One of the three acquisitions that physician-staffing giant Mednax has made already this year is a radiology group in Nashville, its first hospital-based radiology practice.
The purchase last week of 64-physician Radiology Alliance PC and Infinity Management complements Mednax's growing teleradiology division known as vRad, Mednax CEO Roger Medel told analysts during a fourth-quarter earnings call Tuesday.
vRad is short for Virtual Radiologic Corp., a company that Mednax acquired for $500 million in 2015.
Medel said Mednax expects to acquire additional radiology practices this year, giving the company an “on-the-ground” presence in hospitals to go along with 24-hour coverage of about 500 radiologists and other professionals able to read and interpret X-rays and other images remotely.
The acquired Radiology Alliance is the largest hospital-based radiology group in Tennessee, serving at nine hospitals in middle Tennessee operated by HCA's TriStar Health System, Medel said. In addition to the 64 physicians, the group has six clinical support staff. The group also does business in Kentucky.
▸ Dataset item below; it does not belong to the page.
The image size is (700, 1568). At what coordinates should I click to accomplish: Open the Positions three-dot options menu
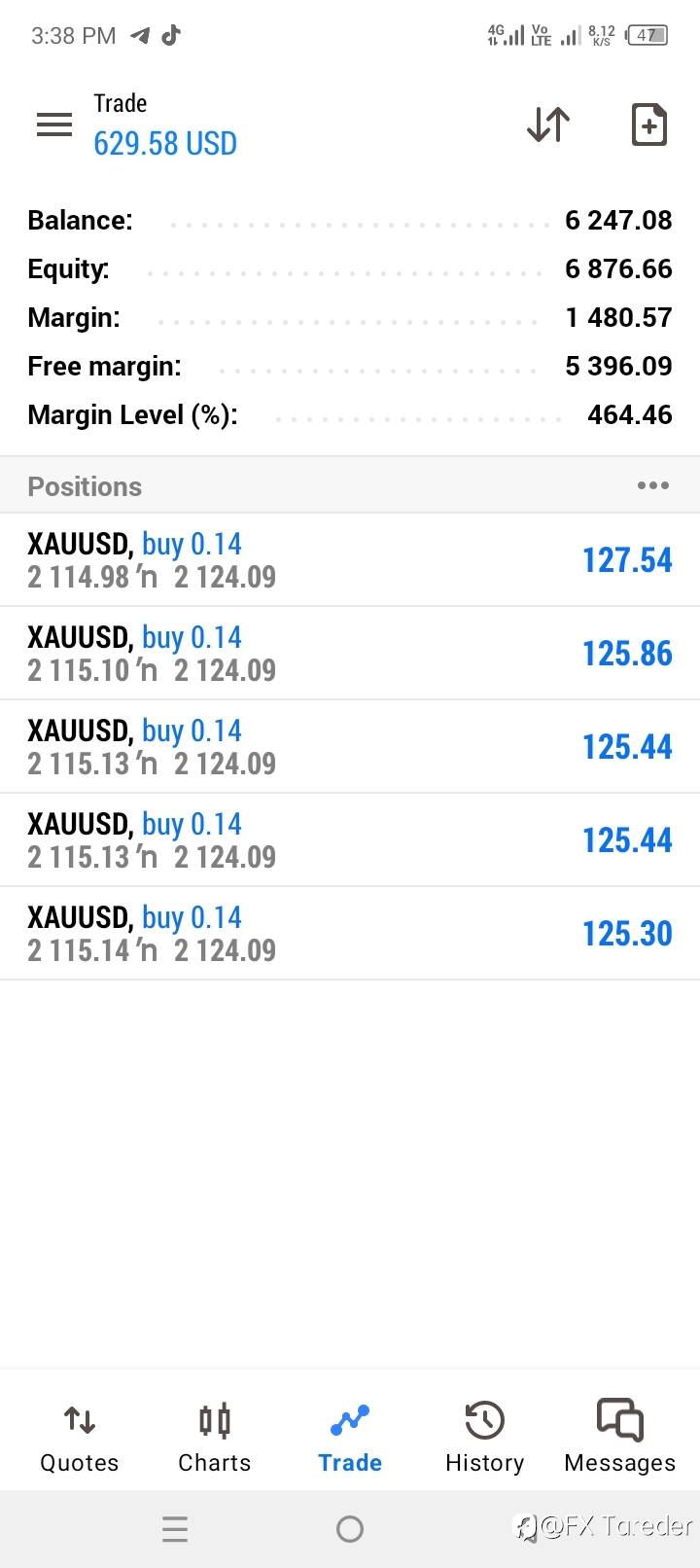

Terms of acquisition were not disclosed.
Radiology practices are increasingly selling to aggregators like Mednax for their information technology and better access to data.
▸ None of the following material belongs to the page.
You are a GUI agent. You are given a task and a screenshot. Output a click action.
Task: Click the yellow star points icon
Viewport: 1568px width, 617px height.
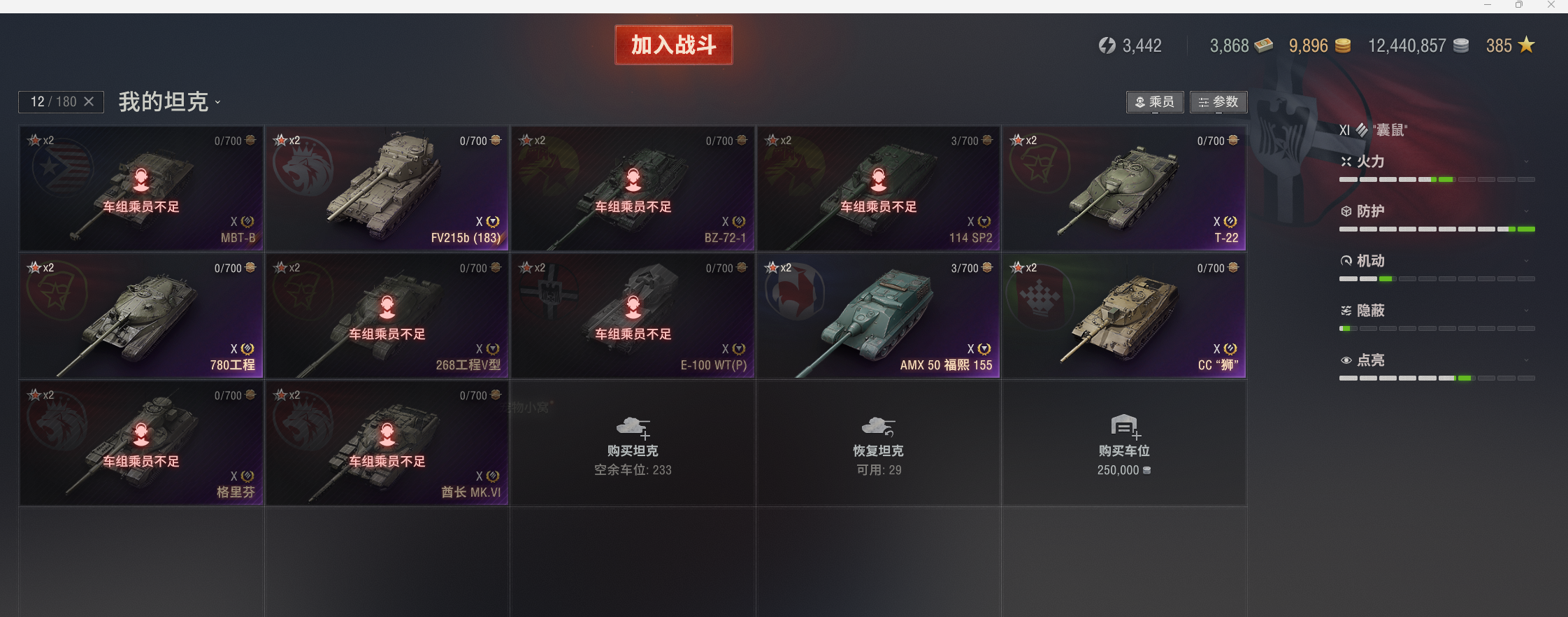coord(1527,45)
Also this week Mednax acquired Newborn Intensive Care Specialists, a private practice in Spring, Texas, that employs 14 physicians and 12 advanced practitioners who serve in various hospital departments, including neonatology, maternal-fetal medicine, newborn hearing screening and pediatric services.
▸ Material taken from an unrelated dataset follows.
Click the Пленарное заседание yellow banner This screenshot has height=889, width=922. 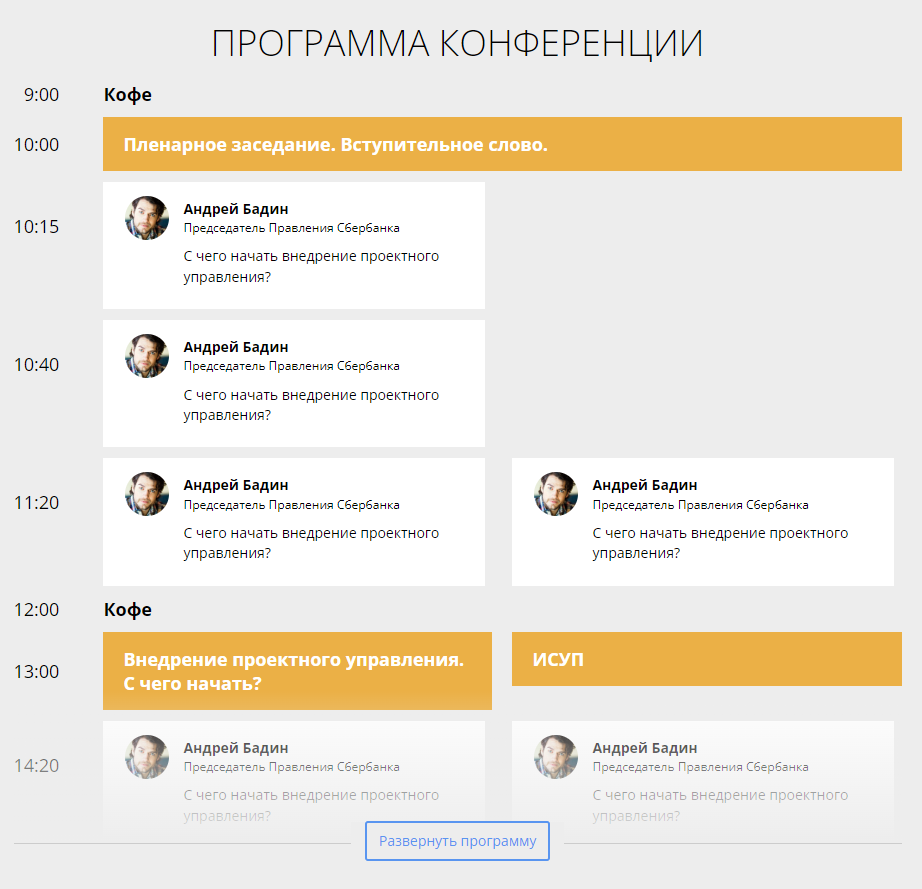coord(502,145)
The group is at seven hospitals in the Dallas and Houston markets. Terms were not disclosed.
In early January, Mednax completed the acquisition of Western Newborn Specialists, a Salt Lake City-based neonatal group with six full-time neonatologists. Terms were not disclosed.
Fort Lauderdale, Fla.-based Mednax is the nation's largest contract provider of neonatologists to hospitals and provides physician staffing in anesthesiology, pediatrics and other hospital departments. It employs more than 3,650 physicians, trailing the two largest such physician staffing companies, Envision Healthcare and TeamHealth.
An unusually low number of births nationally in the fourth quarter dinged earnings in the quarter, Medel told analysts.
Lower birth rates result in fewer neonatal admissions, he said.
For the fourth quarter, Mednax posted net income of $78.1 million, or 84 cents per share, compared with net income of $92.7 million, or 99 cents per share, in the year-earlier period.
Revenue in the quarter jumped to $830.8 million from $741.8 million, largely as a result of more than a dozen acquisitions in 2016 that added annualized revenue of nearly $3 billion. Mednax spent about $760 million on those deals in 2016.
Same-store revenue in the quarter dipped 0.1%, largely as a result of slower volumes in neonatal units.
Medel told analysts he saw no special factors that affected births in the quarter. However, births in the United States have dropped sequentially over the past 10 years from about 4.4 million annually to 4 million.
He said Mednax expects those numbers to begin to rise in the coming years as the children of the baby boomer generation begin to have children.